The only thing I remember doing that seemed to work - was if my boys (then 4.5 and 2.5 years old) didn't want to be quiet and go to sleep...then they could stand quietly in a hall corner (or some other place devoid of stimulation) until they were ready to go to bed.

The standing (facing a corner) helped them calm down and made their legs tired...most nights one would stand there for about 40 min! But after about 2 weeks, they got the message. It has been smooth sailing since then - over 2 years!

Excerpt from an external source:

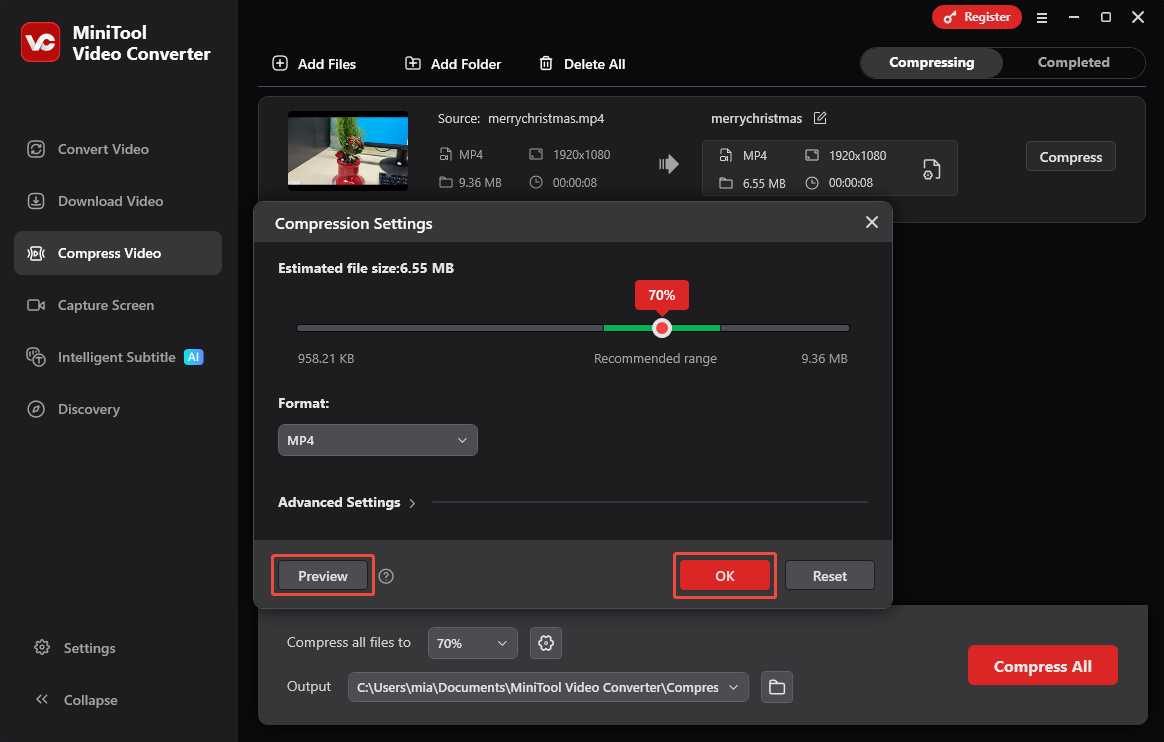
Task: Click the Register button
Action: [x=976, y=17]
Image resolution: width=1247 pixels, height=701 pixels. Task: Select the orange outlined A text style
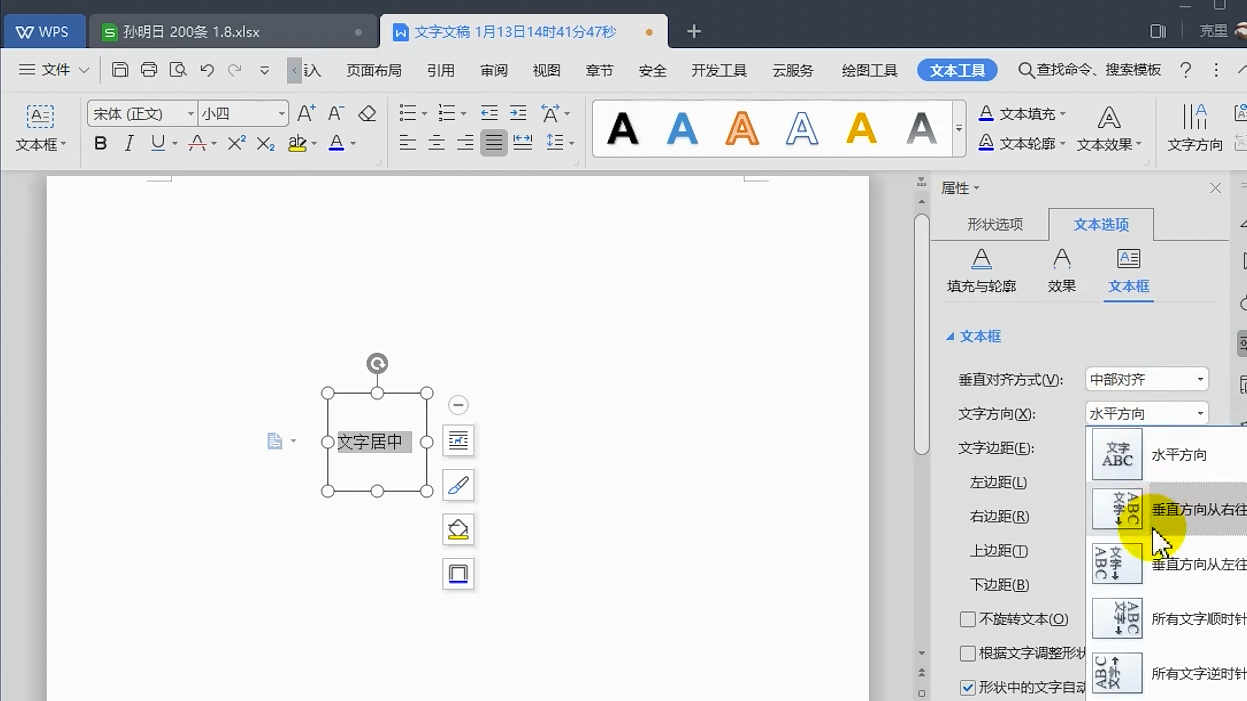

Good luck and I wish you the best.

The Burgoynes said...

Cheri, when I have that situation, I separate them into different rooms. It will not last forever because they will soon get into the routine of falling asleep quickly after lights are out. When you notice falling asleep quickly becomes a habit,you can have them try sleeping together again.

Shelly said...

I have to agree with Heidi, we have a 10 year old that goes to bed well, a 6 year old that needs time to calm down, but will stay up if someone plays with her, a 2 1/2 year old that goes down really well, BUT we have a 2 1/2 year old who is a complete stinker. We have to keep her downstairs so the others can fall asleep. She can keep her 6 year old sister or twin brother awake for hours. Some kids just need to be apart (the 10 year old actually sleeps in the same room with her 2 1/2 year old brother, not sure why), but the 6 year old needs her own space to calm down.

The other thing we love is a white noise machine. It was $50 on Amazon and we have two, but they were amazing when the twins were little and are great now, especially on trips when we're all in the same room.